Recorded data
↓
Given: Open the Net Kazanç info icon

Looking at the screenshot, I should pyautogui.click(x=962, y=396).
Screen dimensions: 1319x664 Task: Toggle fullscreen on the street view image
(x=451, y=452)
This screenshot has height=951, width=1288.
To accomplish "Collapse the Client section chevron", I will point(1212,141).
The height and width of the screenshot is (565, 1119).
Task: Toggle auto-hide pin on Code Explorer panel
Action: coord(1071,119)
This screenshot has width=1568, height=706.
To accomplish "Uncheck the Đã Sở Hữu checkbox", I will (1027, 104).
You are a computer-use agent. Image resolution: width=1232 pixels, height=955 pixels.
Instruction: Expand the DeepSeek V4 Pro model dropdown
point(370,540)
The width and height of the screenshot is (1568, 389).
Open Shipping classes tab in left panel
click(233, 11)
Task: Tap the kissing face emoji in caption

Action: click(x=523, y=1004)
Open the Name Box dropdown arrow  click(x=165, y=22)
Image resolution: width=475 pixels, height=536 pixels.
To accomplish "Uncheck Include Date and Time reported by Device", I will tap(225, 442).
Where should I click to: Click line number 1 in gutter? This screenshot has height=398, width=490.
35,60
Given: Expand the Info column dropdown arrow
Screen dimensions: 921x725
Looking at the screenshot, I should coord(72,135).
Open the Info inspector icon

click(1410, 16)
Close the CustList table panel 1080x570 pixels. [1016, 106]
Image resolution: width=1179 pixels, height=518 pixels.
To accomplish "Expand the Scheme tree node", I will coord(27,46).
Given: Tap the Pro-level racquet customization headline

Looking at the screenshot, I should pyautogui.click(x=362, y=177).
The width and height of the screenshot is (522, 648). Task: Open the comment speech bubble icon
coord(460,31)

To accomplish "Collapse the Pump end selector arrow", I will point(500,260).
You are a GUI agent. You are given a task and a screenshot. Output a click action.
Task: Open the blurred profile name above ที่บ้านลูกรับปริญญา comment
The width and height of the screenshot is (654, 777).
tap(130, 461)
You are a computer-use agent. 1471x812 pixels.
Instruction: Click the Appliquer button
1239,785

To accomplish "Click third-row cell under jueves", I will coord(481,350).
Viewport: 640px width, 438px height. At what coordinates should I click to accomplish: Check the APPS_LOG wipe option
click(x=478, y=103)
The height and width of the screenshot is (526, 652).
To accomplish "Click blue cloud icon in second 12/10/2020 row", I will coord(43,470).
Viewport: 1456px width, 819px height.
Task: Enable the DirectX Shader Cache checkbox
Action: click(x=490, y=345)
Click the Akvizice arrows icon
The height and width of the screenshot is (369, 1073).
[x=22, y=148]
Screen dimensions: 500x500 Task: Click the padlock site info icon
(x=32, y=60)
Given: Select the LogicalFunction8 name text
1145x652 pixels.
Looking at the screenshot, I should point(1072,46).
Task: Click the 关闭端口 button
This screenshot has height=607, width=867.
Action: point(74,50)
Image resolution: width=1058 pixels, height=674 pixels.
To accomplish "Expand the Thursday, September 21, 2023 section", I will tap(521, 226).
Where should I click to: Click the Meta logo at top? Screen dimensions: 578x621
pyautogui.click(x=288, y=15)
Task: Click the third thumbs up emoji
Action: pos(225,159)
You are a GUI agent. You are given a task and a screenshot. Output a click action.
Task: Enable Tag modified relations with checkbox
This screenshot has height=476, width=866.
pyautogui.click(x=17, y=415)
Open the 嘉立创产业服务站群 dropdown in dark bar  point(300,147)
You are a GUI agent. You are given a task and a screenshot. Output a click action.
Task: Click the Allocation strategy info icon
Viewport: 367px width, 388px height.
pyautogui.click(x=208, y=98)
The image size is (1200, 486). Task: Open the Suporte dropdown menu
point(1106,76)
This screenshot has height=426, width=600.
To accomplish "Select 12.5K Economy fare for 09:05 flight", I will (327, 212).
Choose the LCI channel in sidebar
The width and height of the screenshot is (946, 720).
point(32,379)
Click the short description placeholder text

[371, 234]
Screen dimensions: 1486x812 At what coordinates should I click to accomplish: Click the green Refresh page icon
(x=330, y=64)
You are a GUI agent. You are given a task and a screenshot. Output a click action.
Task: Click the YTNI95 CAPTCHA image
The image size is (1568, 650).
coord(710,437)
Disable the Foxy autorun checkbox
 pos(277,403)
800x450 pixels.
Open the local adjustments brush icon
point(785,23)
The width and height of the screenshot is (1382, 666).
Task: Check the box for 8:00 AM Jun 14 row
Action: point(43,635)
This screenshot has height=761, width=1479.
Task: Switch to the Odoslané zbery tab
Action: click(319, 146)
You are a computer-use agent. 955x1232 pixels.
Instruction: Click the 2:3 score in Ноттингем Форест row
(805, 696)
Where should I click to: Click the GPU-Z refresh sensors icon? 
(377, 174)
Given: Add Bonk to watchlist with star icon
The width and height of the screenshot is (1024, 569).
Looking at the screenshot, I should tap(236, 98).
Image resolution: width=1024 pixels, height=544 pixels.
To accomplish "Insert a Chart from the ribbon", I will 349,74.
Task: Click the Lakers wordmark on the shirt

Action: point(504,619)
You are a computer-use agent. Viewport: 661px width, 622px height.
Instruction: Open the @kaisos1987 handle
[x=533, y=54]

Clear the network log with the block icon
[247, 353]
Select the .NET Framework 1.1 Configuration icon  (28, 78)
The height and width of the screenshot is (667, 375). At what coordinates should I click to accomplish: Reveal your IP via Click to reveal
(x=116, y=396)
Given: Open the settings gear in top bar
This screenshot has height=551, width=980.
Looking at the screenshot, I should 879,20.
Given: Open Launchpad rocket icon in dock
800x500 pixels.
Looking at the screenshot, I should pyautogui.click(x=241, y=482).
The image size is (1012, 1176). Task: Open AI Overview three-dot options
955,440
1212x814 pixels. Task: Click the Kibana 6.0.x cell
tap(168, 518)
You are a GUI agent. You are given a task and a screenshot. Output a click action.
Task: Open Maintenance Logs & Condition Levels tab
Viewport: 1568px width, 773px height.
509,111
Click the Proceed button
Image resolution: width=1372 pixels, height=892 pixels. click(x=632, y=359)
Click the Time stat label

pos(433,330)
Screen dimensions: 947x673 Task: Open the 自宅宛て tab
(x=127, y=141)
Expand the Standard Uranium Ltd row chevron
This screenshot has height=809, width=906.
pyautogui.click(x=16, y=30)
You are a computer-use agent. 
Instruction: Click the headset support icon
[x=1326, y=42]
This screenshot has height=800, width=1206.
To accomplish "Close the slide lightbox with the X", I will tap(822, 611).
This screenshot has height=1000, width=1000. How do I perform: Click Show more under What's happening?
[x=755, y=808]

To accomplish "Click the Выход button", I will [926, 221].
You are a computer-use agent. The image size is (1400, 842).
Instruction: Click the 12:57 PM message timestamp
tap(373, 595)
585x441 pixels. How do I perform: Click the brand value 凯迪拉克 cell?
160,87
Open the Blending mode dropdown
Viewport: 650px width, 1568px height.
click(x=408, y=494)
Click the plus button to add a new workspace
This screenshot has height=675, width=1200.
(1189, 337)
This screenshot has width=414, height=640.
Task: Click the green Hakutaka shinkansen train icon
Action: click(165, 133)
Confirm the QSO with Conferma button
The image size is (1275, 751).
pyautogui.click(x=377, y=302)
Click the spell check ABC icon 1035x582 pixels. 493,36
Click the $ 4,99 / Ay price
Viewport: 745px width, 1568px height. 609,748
↑
• _Work instruction_
Type out every record above once more, exactly.

• _Response box_
Given: Open the Net Kazanç info icon

Looking at the screenshot, I should pyautogui.click(x=962, y=396).
Screen dimensions: 1319x664 Task: Toggle fullscreen on the street view image
(x=451, y=452)
This screenshot has height=951, width=1288.
To accomplish "Collapse the Client section chevron", I will point(1212,141).
The height and width of the screenshot is (565, 1119).
Task: Toggle auto-hide pin on Code Explorer panel
Action: coord(1071,119)
This screenshot has width=1568, height=706.
To accomplish "Uncheck the Đã Sở Hữu checkbox", I will (1027, 104).
You are a computer-use agent. Image resolution: width=1232 pixels, height=955 pixels.
Instruction: Expand the DeepSeek V4 Pro model dropdown
point(370,540)
The width and height of the screenshot is (1568, 389).
Open Shipping classes tab in left panel
click(233, 11)
Task: Tap the kissing face emoji in caption

Action: click(x=523, y=1004)
Open the Name Box dropdown arrow  click(x=165, y=22)
Image resolution: width=475 pixels, height=536 pixels.
To accomplish "Uncheck Include Date and Time reported by Device", I will tap(225, 442).
Where should I click to: Click line number 1 in gutter? This screenshot has height=398, width=490.
35,60
Given: Expand the Info column dropdown arrow
Screen dimensions: 921x725
Looking at the screenshot, I should coord(72,135).
Open the Info inspector icon

click(1410, 16)
Close the CustList table panel 1080x570 pixels. [1016, 106]
Image resolution: width=1179 pixels, height=518 pixels.
To accomplish "Expand the Scheme tree node", I will coord(27,46).
Given: Tap the Pro-level racquet customization headline

Looking at the screenshot, I should pyautogui.click(x=362, y=177).
The width and height of the screenshot is (522, 648). Task: Open the comment speech bubble icon
coord(460,31)

To accomplish "Collapse the Pump end selector arrow", I will point(500,260).
You are a GUI agent. You are given a task and a screenshot. Output a click action.
Task: Open the blurred profile name above ที่บ้านลูกรับปริญญา comment
The width and height of the screenshot is (654, 777).
tap(130, 461)
You are a computer-use agent. 1471x812 pixels.
Instruction: Click the Appliquer button
1239,785

To accomplish "Click third-row cell under jueves", I will coord(481,350).
Viewport: 640px width, 438px height. At what coordinates should I click to accomplish: Check the APPS_LOG wipe option
click(x=478, y=103)
The height and width of the screenshot is (526, 652).
To accomplish "Click blue cloud icon in second 12/10/2020 row", I will coord(43,470).
Viewport: 1456px width, 819px height.
Task: Enable the DirectX Shader Cache checkbox
Action: click(x=490, y=345)
Click the Akvizice arrows icon
The height and width of the screenshot is (369, 1073).
[x=22, y=148]
Screen dimensions: 500x500 Task: Click the padlock site info icon
(x=32, y=60)
Given: Select the LogicalFunction8 name text
1145x652 pixels.
Looking at the screenshot, I should point(1072,46).
Task: Click the 关闭端口 button
This screenshot has height=607, width=867.
Action: point(74,50)
Image resolution: width=1058 pixels, height=674 pixels.
To accomplish "Expand the Thursday, September 21, 2023 section", I will tap(521, 226).
Where should I click to: Click the Meta logo at top? Screen dimensions: 578x621
pyautogui.click(x=288, y=15)
Task: Click the third thumbs up emoji
Action: pos(225,159)
You are a GUI agent. You are given a task and a screenshot. Output a click action.
Task: Enable Tag modified relations with checkbox
This screenshot has height=476, width=866.
pyautogui.click(x=17, y=415)
Open the 嘉立创产业服务站群 dropdown in dark bar  point(300,147)
You are a GUI agent. You are given a task and a screenshot. Output a click action.
Task: Click the Allocation strategy info icon
Viewport: 367px width, 388px height.
pyautogui.click(x=208, y=98)
The image size is (1200, 486). Task: Open the Suporte dropdown menu
point(1106,76)
This screenshot has height=426, width=600.
To accomplish "Select 12.5K Economy fare for 09:05 flight", I will (327, 212).
Choose the LCI channel in sidebar
The width and height of the screenshot is (946, 720).
point(32,379)
Click the short description placeholder text

[371, 234]
Screen dimensions: 1486x812 At what coordinates should I click to accomplish: Click the green Refresh page icon
(x=330, y=64)
You are a GUI agent. You are given a task and a screenshot. Output a click action.
Task: Click the YTNI95 CAPTCHA image
The image size is (1568, 650).
coord(710,437)
Disable the Foxy autorun checkbox
 pos(277,403)
800x450 pixels.
Open the local adjustments brush icon
point(785,23)
The width and height of the screenshot is (1382, 666).
Task: Check the box for 8:00 AM Jun 14 row
Action: point(43,635)
This screenshot has height=761, width=1479.
Task: Switch to the Odoslané zbery tab
Action: click(319, 146)
You are a computer-use agent. 955x1232 pixels.
Instruction: Click the 2:3 score in Ноттингем Форест row
(805, 696)
Where should I click to: Click the GPU-Z refresh sensors icon? 
(377, 174)
Given: Add Bonk to watchlist with star icon
The width and height of the screenshot is (1024, 569).
Looking at the screenshot, I should tap(236, 98).
Image resolution: width=1024 pixels, height=544 pixels.
To accomplish "Insert a Chart from the ribbon", I will 349,74.
Task: Click the Lakers wordmark on the shirt

Action: point(504,619)
You are a computer-use agent. Viewport: 661px width, 622px height.
Instruction: Open the @kaisos1987 handle
[x=533, y=54]

Clear the network log with the block icon
[247, 353]
Select the .NET Framework 1.1 Configuration icon  (28, 78)
The height and width of the screenshot is (667, 375). At what coordinates should I click to accomplish: Reveal your IP via Click to reveal
(x=116, y=396)
Given: Open the settings gear in top bar
This screenshot has height=551, width=980.
Looking at the screenshot, I should 879,20.
Given: Open Launchpad rocket icon in dock
800x500 pixels.
Looking at the screenshot, I should pyautogui.click(x=241, y=482).
The image size is (1012, 1176). Task: Open AI Overview three-dot options
955,440
1212x814 pixels. Task: Click the Kibana 6.0.x cell
tap(168, 518)
You are a GUI agent. You are given a task and a screenshot. Output a click action.
Task: Open Maintenance Logs & Condition Levels tab
Viewport: 1568px width, 773px height.
509,111
Click the Proceed button
Image resolution: width=1372 pixels, height=892 pixels. click(x=632, y=359)
Click the Time stat label

pos(433,330)
Screen dimensions: 947x673 Task: Open the 自宅宛て tab
(x=127, y=141)
Expand the Standard Uranium Ltd row chevron
This screenshot has height=809, width=906.
pyautogui.click(x=16, y=30)
You are a computer-use agent. 
Instruction: Click the headset support icon
[x=1326, y=42]
This screenshot has height=800, width=1206.
To accomplish "Close the slide lightbox with the X", I will tap(822, 611).
This screenshot has height=1000, width=1000. How do I perform: Click Show more under What's happening?
[x=755, y=808]

To accomplish "Click the Выход button", I will [926, 221].
You are a computer-use agent. The image size is (1400, 842).
Instruction: Click the 12:57 PM message timestamp
tap(373, 595)
585x441 pixels. How do I perform: Click the brand value 凯迪拉克 cell?
160,87
Open the Blending mode dropdown
Viewport: 650px width, 1568px height.
click(x=408, y=494)
Click the plus button to add a new workspace
This screenshot has height=675, width=1200.
(1189, 337)
This screenshot has width=414, height=640.
Task: Click the green Hakutaka shinkansen train icon
Action: click(165, 133)
Confirm the QSO with Conferma button
The image size is (1275, 751).
pyautogui.click(x=377, y=302)
Click the spell check ABC icon 1035x582 pixels. 493,36
Click the $ 4,99 / Ay price
Viewport: 745px width, 1568px height. 609,748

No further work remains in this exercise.